Top of Data listing

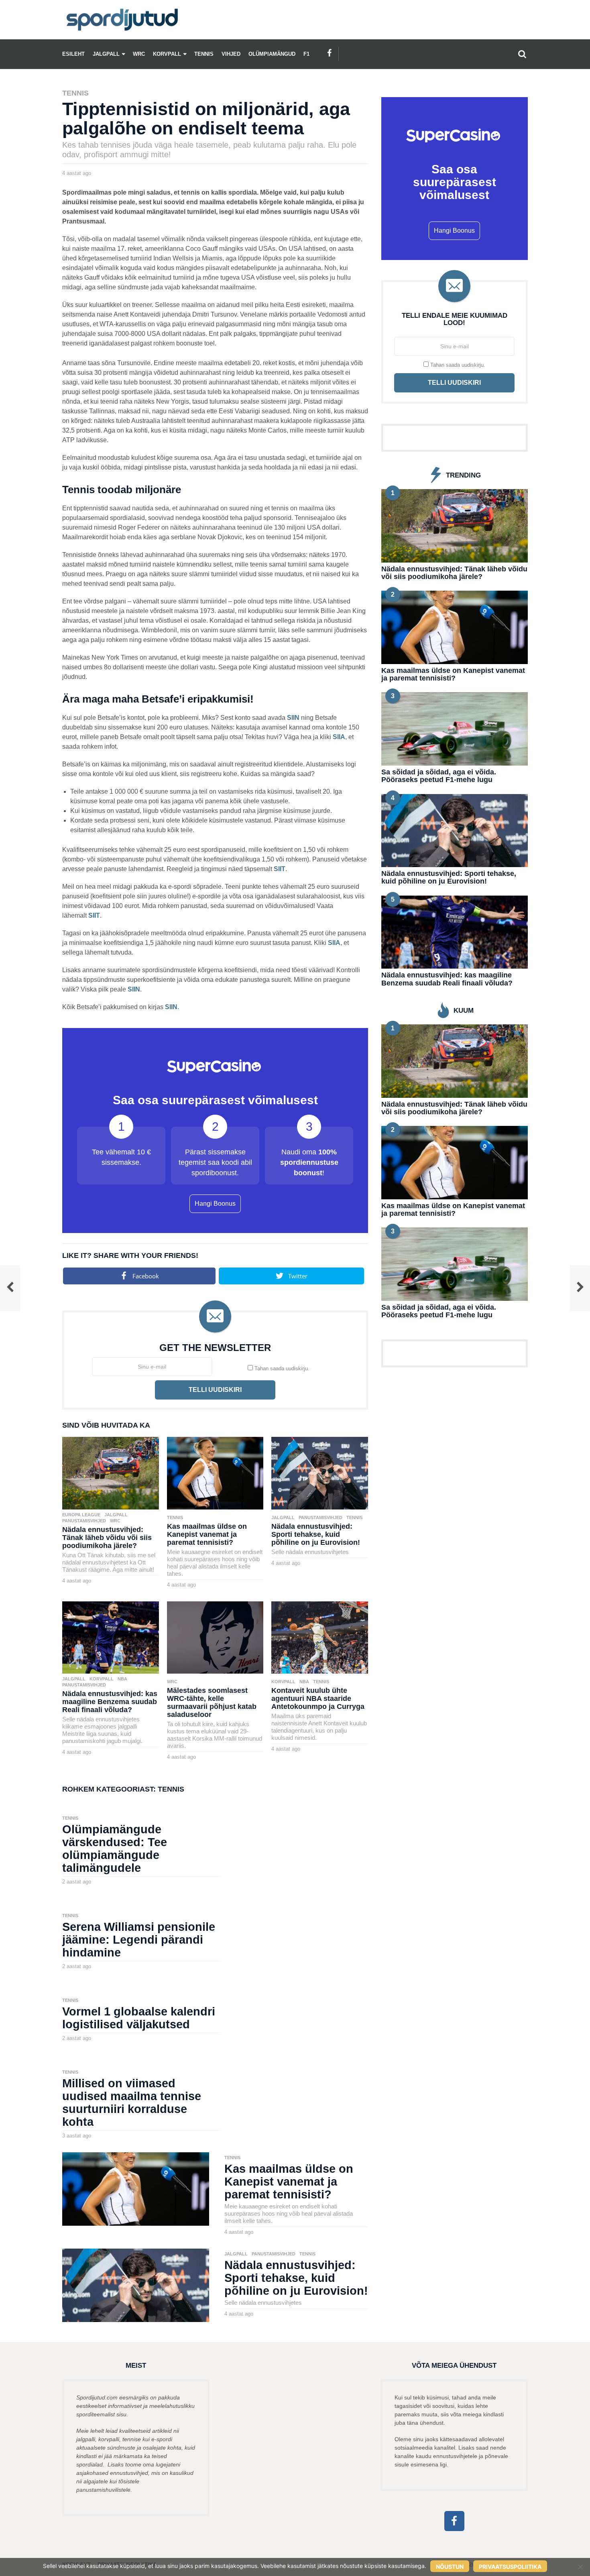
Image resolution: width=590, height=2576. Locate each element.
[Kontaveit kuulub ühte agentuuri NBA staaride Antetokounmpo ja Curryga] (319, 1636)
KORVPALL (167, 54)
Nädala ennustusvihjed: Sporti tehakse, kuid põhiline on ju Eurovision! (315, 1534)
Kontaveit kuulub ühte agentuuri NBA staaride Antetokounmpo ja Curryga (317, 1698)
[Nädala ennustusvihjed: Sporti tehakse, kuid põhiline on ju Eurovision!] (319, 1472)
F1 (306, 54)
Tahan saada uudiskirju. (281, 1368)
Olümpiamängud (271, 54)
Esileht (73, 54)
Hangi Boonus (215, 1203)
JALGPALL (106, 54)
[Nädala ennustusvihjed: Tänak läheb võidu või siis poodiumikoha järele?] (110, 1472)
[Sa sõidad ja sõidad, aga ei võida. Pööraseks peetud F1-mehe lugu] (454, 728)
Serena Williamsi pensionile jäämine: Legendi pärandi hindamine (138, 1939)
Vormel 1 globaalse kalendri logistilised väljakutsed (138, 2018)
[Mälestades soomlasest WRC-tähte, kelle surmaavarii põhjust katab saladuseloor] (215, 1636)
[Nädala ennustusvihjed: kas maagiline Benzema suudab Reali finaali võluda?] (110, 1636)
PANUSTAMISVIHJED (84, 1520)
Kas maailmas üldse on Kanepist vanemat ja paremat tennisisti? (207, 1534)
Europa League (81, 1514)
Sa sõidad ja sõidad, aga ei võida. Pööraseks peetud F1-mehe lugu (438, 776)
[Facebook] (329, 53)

Bottom of Data listing

• The problem:
In the records above, find every line with the word "Pööraseks" and copy it.

• Solution for this task:
[Sa sõidad ja sõidad, aga ei võida. Pööraseks peetud F1-mehe lugu] (454, 728)
Sa sõidad ja sõidad, aga ei võida. Pööraseks peetud F1-mehe lugu (438, 776)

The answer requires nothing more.